To find out whether this is true or not we took the company’s smallest quad, the Outlander 450 Pro T3, and put it through its paces herding cattle on a beef unit and lugging loads on gamekeeping duties.
The main event with all Can-Am quads is the engine and this is no exception on the 450. Built by sister company Rotax, the 427cc engine produces a gutsy 38hp.
It is naturally high revving, with infectious power delivery characteristics.
However, it can be tamed via a ‘work’ mode for inexperienced riders. Using a different key, this sees top speed limited to 40kph, but crucially does not limit power or torque output.
Can-Am’s continuously variable transmission handles the power well, putting it to the axles almost instantly. The combination of the transmission and engine meant we never actually needed to put the bike in low box, for either ascending or descending banks.
The low-down torque is phenomenal for the engine size and, because the quad weighs in at about 320kg, it does not have too much bulk to lug around.
Engine braking is surprisingly strong for the size of machine and does a good job at keeping everything free of drama during descents.
Four-wheel drive is activated by a rocker switch just above the throttle and is seamless in engagement. However, the 450’s A-arm and torsional trailing arm suspension got a mixed reaction.
While it is adjustable, set ting it to every rider’s style resulted in it wallowing about in the softest setting or bone rattling in the stiffest.
There seemed to be little middle ground, but it coped well when cornering and under heavy braking whatever setting it was on. Brakes are sharp and effective, complemented by light, precise electric steering.

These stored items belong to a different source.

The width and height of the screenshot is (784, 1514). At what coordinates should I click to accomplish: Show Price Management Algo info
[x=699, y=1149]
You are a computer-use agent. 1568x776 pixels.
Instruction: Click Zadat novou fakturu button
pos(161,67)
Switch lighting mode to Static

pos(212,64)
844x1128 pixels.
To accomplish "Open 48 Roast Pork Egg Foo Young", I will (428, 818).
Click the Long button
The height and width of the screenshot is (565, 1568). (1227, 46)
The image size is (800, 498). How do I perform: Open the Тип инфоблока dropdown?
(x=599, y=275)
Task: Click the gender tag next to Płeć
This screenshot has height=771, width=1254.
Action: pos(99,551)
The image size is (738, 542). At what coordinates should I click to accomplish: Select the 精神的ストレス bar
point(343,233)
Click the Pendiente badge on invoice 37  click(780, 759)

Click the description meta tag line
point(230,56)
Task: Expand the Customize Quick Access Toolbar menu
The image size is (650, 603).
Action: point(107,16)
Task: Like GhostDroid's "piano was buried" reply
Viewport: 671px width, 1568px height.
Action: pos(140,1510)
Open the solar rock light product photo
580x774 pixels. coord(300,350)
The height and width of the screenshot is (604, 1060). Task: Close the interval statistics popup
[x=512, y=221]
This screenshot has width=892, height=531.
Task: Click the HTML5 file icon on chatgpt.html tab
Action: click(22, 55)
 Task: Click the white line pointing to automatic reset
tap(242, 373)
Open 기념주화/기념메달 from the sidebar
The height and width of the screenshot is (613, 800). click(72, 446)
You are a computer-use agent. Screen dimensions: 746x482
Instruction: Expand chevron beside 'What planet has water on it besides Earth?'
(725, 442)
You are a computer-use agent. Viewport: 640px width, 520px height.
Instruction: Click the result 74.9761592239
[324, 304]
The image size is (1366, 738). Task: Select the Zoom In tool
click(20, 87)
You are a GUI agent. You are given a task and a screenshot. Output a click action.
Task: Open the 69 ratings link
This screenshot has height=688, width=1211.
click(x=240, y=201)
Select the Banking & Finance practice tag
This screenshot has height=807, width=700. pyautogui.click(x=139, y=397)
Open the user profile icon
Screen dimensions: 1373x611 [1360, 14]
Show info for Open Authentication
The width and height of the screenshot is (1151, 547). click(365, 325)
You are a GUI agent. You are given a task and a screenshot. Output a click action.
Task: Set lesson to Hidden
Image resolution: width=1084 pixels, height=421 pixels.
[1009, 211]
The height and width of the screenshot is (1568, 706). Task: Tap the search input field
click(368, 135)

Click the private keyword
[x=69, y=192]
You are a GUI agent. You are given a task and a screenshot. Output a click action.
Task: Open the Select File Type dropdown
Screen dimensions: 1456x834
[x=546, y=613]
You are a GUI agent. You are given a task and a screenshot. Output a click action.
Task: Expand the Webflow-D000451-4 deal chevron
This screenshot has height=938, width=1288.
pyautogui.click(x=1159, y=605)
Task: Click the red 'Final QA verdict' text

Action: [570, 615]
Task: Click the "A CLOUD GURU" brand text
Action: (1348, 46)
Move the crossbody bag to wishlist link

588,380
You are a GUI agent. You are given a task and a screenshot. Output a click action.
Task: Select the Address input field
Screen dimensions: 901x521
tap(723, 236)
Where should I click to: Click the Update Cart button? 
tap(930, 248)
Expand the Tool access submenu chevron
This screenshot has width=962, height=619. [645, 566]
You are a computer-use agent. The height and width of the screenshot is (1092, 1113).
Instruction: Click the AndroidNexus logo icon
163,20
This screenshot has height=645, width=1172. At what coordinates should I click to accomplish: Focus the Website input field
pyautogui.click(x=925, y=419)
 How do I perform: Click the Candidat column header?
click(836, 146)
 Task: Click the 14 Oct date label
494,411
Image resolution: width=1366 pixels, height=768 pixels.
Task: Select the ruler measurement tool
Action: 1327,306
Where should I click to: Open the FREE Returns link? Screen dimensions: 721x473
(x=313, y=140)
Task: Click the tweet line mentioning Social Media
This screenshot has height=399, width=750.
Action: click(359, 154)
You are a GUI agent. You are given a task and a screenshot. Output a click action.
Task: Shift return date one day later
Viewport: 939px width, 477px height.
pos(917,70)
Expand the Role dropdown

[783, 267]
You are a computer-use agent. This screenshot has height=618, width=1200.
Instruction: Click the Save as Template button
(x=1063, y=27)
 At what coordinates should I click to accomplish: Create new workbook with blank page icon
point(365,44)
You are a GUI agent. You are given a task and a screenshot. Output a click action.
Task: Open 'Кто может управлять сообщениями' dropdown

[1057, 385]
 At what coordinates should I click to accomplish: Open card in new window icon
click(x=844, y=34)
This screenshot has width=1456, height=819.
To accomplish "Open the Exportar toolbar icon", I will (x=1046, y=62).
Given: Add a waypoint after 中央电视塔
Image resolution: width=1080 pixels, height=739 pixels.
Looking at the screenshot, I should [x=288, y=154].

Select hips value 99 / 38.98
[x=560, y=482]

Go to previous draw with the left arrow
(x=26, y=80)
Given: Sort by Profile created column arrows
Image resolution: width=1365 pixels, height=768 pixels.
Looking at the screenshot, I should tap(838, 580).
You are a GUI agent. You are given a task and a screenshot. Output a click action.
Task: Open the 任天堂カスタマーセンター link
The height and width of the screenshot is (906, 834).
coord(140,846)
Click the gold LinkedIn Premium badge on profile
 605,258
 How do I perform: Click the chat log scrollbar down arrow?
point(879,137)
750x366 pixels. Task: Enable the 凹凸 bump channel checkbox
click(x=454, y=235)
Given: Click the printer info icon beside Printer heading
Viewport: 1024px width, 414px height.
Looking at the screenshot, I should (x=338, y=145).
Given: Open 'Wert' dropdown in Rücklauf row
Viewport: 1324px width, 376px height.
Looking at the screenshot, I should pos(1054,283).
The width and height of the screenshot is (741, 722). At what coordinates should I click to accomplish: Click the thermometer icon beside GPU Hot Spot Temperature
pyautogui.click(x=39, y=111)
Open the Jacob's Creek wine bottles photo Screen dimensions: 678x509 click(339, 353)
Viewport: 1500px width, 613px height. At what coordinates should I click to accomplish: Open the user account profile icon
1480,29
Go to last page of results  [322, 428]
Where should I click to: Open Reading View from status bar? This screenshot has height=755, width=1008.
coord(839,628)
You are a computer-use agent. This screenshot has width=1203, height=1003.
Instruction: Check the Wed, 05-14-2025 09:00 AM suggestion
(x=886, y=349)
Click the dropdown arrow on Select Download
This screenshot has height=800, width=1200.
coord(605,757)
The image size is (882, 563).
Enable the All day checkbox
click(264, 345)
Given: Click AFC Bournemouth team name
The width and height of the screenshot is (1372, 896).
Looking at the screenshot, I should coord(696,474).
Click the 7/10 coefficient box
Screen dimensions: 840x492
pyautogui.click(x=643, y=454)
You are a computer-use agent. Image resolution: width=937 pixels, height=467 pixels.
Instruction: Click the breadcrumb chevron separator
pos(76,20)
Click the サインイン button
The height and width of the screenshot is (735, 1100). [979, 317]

The seat is wide and comfortable, and a back rest for the rider is now a standard piece of equipment if the quad is homologated for road use, according to the manufacturer.
However, this is a nuisance when jumping on and off the quad, to such an extent that an Olympic gymnast would be proud of the flexibility required to vault on to the seat. It is not hard to remove, so this could be an option.
At the rear is a useful-sized, waterproof storage box offering nearly 11 litres of space.